One of us (Chick) is not at all a chewer nor a mouthy player, and the other one (Doodlebug) is only a tiny, tiny bit mouthy. So getting this behavior under control isn’t really taking much work, since it already pretty much is under control already (we make mama’s job easy!). But if you are a mouthier dogs — one who chews on things that humans say you shouldn’t, or one that put human fingers in your mouth (either on purpose or by mistake) — you’ll probably want to work on this with your people before your junior resident arrives. It’s pretty easy for grown-up humans to tolerate a little bit of nibbling on the nose or toothiness on the fingers while playing, but we’ve heard that miniature humans are more delicate and it’s easier to make them whimper by mistake. To avoid that in the future, we have been taught from early on that it’s never ok to put our mouths on a human, no matter what. If we’re playing with our people with a toy and one of our teeth lands on their skin (even by accident), the game ends and the toy gets put away. It’s a total bummer, but we sure did learn quickly to be more careful where our teeth land! We also do many many exercises about impulse control, which means “not taking something quickly just because it’s within reach and you reallyreally want it.” So now, mama can be holding a delicious shiny metal thing in her hand with food on the end of it, and even if it is right at mouth-level, we know better than to just run over and steal a lick. Or dad can leave a plate of tater tots on the coffee table, and we know that it is Forbiddish to sneak even a little nibble. Our people say that this is a good habit all around, but that it will come in *extra* handy when our future human shows up and starts leaving his or her yummables carelessly around all over the place.

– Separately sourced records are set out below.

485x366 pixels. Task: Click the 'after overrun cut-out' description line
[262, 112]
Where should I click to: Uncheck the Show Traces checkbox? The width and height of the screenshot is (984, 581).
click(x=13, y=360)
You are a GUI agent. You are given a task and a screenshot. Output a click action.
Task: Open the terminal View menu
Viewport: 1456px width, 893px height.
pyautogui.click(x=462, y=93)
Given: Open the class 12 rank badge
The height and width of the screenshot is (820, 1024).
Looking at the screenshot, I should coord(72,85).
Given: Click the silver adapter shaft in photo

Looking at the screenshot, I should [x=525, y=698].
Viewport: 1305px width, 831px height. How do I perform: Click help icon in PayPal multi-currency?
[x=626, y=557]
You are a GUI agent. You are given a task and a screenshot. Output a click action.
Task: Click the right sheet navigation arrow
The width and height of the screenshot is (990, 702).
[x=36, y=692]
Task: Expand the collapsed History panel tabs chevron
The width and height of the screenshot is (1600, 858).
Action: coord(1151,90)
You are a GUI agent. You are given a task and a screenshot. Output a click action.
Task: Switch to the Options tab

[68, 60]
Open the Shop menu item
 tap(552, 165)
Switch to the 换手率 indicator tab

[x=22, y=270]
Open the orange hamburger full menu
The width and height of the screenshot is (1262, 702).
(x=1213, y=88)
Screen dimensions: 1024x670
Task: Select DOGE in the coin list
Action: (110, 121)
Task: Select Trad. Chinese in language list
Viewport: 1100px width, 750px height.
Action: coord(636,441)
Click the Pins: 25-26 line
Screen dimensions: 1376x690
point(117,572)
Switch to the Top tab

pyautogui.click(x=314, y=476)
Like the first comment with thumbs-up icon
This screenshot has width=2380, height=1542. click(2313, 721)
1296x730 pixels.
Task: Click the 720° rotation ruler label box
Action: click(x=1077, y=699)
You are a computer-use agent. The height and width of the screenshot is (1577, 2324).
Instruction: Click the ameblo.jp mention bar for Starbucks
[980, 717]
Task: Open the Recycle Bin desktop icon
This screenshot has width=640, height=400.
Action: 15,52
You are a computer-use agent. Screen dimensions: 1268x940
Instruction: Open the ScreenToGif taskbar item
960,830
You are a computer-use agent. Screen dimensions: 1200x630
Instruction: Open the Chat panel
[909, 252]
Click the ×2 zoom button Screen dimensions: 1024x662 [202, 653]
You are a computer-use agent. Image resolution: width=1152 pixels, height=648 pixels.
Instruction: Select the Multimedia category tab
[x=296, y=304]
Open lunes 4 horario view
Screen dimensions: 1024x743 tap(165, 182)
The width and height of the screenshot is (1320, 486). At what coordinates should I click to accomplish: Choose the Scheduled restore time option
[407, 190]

To satisfy our urges to chew on things but make sure we pick the RIGHT things, mama has made sure to have plenty of chewables in the house. These include nylabones and antlers primarily, plus the occasional raw beef rib or bone section. When we chew on the right things, we get lots and lots of praise and lovings (plus the fun of the chewing to begin with!). When we chew on the wrong things (which is rare), mama just shows us what to chew on *instead.* She also sets us up for success by not leaving tempting-but-illegal chewables laying around, so it’s harder for us to fail. Pretty smart!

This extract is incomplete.